Big Data Analysis Technology — Course Materials

This repository contains course materials, code examples and experiments for the Big Data Analysis Technology course (English). The course follows Bloom's taxonomy to build a competency hierarchy: remembering, understanding, applying, analyzing, evaluating and creating. It combines theoretical explanations with engineering practice so learners gain both conceptual knowledge and hands-on skills.

This README provides a course overview (English and Chinese), the theory roadmap, a detailed list of experiments and practical topics, and a table of hands-on topics beginning from crawler and cleaner. Use the per-folder make_report.py scripts to generate DOCX reports summarizing experiments (requires python-docx).

1. Course Overview (English)

The course is organized around a three-layer architecture:

Data storing system
Data processing system
Data application system

Each layer is described below together with the subcomponents and typical technologies.

1.1 Data storing system

1.1 Data collection and modeling
1.2 Distributed file system
1.3 Distributed database and data warehouse
1.4 Unified data access interface

1.2 Data processing system

2.1 Data analysis algorithms
2.2 Computing models
2.3 Computing engines and platforms (Spark, Hadoop, Dask, Ray)

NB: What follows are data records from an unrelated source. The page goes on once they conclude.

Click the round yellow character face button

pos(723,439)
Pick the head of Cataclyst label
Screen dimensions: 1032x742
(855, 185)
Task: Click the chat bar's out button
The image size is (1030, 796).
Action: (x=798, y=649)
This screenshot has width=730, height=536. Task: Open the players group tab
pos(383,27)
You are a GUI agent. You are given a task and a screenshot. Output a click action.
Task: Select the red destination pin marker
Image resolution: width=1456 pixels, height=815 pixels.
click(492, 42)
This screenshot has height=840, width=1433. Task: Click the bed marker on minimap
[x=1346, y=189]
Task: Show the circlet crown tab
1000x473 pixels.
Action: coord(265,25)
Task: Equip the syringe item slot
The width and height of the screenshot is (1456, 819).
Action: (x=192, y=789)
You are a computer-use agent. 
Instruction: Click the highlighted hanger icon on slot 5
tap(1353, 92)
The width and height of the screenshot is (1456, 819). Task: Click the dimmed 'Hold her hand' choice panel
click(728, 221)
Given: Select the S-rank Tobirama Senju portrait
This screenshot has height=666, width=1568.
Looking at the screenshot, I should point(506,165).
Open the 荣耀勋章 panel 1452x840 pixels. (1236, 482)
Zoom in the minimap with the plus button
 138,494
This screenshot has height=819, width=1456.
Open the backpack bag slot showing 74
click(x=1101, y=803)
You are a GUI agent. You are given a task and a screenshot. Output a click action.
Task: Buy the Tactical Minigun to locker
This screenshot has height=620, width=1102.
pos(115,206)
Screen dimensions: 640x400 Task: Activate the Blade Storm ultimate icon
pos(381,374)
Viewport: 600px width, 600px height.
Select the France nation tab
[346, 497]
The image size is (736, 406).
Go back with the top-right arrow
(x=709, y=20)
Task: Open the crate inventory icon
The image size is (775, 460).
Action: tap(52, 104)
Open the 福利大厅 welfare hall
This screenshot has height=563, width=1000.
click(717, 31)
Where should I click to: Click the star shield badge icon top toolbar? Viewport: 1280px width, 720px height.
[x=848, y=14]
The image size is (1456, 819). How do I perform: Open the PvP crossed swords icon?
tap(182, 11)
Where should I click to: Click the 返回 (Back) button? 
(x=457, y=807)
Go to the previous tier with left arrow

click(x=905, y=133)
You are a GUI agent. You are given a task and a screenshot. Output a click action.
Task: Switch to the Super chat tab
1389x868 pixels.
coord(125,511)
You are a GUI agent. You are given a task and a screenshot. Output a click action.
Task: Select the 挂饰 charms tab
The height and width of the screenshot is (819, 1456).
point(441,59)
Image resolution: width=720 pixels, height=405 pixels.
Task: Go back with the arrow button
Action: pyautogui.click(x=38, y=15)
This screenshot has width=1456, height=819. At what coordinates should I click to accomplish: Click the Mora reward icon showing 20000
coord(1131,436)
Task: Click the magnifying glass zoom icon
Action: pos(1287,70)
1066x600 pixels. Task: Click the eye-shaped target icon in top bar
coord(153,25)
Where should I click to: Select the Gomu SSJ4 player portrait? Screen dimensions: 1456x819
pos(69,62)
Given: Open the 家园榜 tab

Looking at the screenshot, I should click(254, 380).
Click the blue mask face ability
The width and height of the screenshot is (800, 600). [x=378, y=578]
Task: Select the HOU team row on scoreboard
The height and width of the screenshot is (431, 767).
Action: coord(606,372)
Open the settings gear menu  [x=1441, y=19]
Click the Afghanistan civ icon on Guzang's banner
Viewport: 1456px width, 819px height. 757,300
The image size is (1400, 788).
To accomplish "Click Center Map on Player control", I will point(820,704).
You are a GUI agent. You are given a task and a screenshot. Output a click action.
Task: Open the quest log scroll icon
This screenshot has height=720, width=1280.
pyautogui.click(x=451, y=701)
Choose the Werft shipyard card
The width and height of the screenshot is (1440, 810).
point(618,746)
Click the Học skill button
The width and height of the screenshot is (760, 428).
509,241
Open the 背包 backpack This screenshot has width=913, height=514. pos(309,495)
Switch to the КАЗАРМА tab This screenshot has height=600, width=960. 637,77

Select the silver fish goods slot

1.3 Data application system

3.1 Big data visualization
3.2 Big data products and services
3.3 Big data applications (recommendation systems, social network analysis, etc.)

The theoretical part of the course explains the principles and algorithms used in these layers. For complex topics we selected high-quality explanatory videos and visual materials to help learners understand the underlying ideas intuitively.

2. Experiments (English)

Five major experimental modules are designed to develop practical engineering skills:

Dynamic web crawler
Spark MLlib learning and application
TensorFlow learning and application
Recommendation system understanding and construction
Social network analysis and visualization

For each module we provide a set of experiments that go from simple to advanced. Every experiment includes:

Experimental design and objectives
Step-by-step manual
Source code and sample data (where appropriate)
Expected outputs and suggestions for evaluation

The experiments train students to apply theoretical knowledge to realistic problems and to build reproducible pipelines.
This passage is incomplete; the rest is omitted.